Reports

Report CoverLetter Report on the Review of the Food Safety and Inspection Service Risk-Based Approach to Public Health Attribution (2009)


The proper inspection of meat and poultry products -- foods that are major contributors to human-foodborne illness -- is vital to the public health of our nation. The task belongs to the Food Safety and Inspection Service (FSIS) of the U.S. Department of Agriculture, which recently proposed a risk-based methodology for prioritizing its inspection of slaughtering and meat processing facilities. Facilities are ranked according to the risk their food products pose to human health, based (in part) on the proportion of illnesses attributable to those food products (such as deli meat and ground beef). At FSIS' request, this NRC letter report evaluates the agency's methodology for ranking facilities based on the extent to which their food products are potential sources of Salmonella, E. coli O157:H7, and Listeria monocytogenes infection.
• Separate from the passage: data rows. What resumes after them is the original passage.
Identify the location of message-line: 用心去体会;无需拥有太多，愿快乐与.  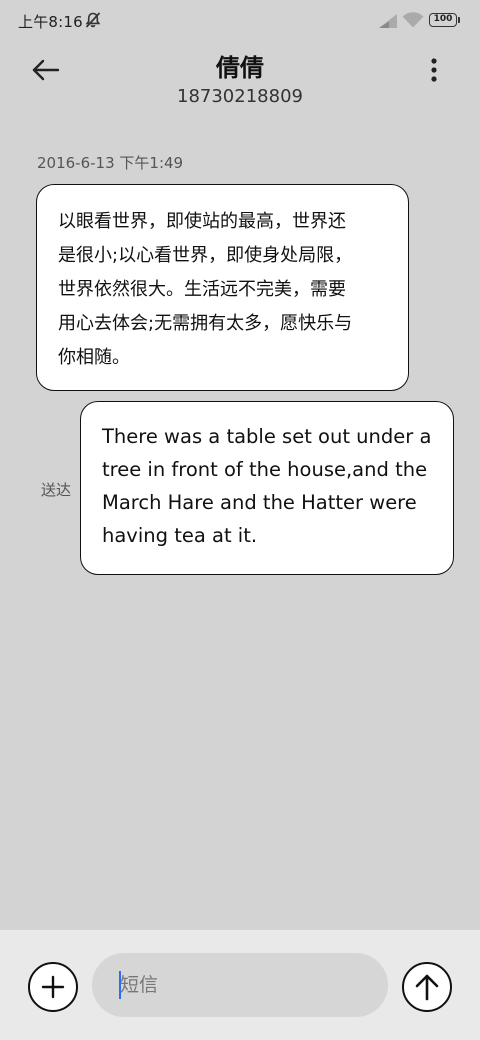
(206, 324).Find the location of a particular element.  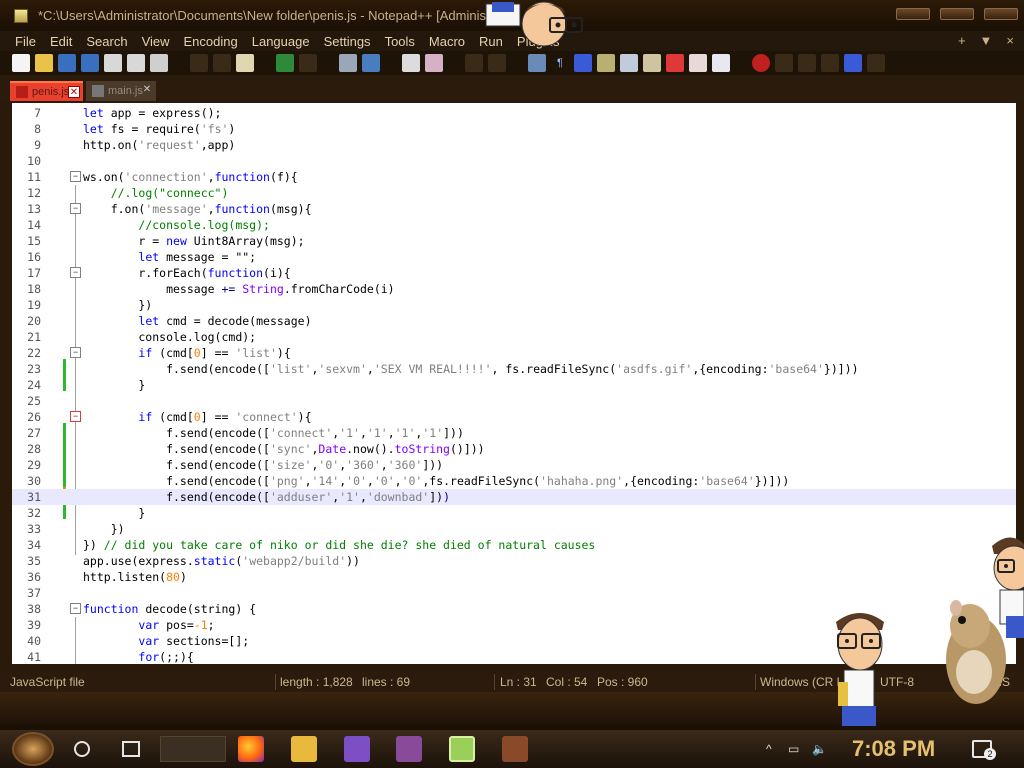

firefox-icon is located at coordinates (251, 749).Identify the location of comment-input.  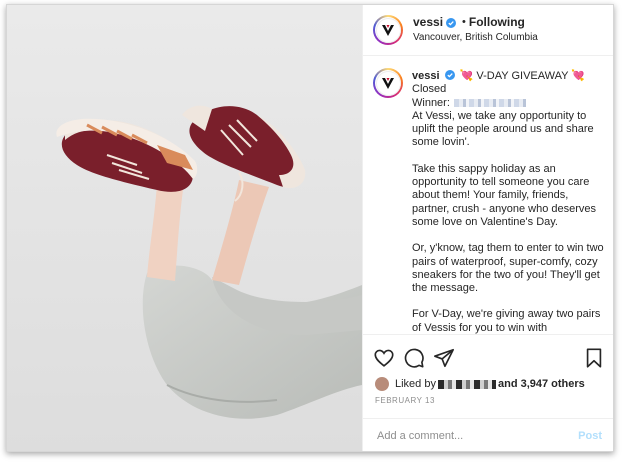
(472, 436). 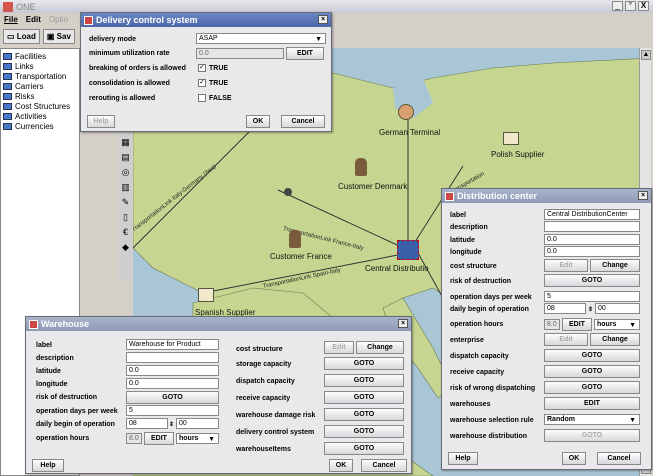 What do you see at coordinates (592, 404) in the screenshot?
I see `dc-warehouses-edit-button: EDIT` at bounding box center [592, 404].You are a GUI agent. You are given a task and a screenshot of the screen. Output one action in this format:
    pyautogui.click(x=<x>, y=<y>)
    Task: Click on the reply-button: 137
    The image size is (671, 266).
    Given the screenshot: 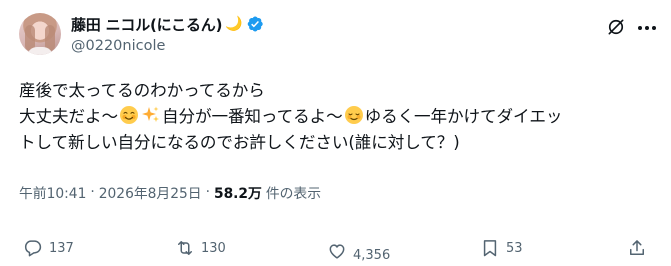 What is the action you would take?
    pyautogui.click(x=48, y=248)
The report finds that allocating illnesses among food products is extraordinarily difficult because the assessment must cover the "farm-to-fork continuum" -- for example, a contaminant may pass from a bird to a chicken at the farm, from one chicken to another during processing, and from chicken to lettuce in a kitchen. Thus, an illness could be attributed to the lettuce, obscuring the importance of contamination in chickens much earlier in the continuum. The report recommends that FSIS consider using additional public health data and developing a methodology that more clearly presents the rationale behind the agency's approach. Further, because attribution data are scarce, FSIS should consider models for prioritizing risk that do not rely on food product attribution or that use attribution data in a different way.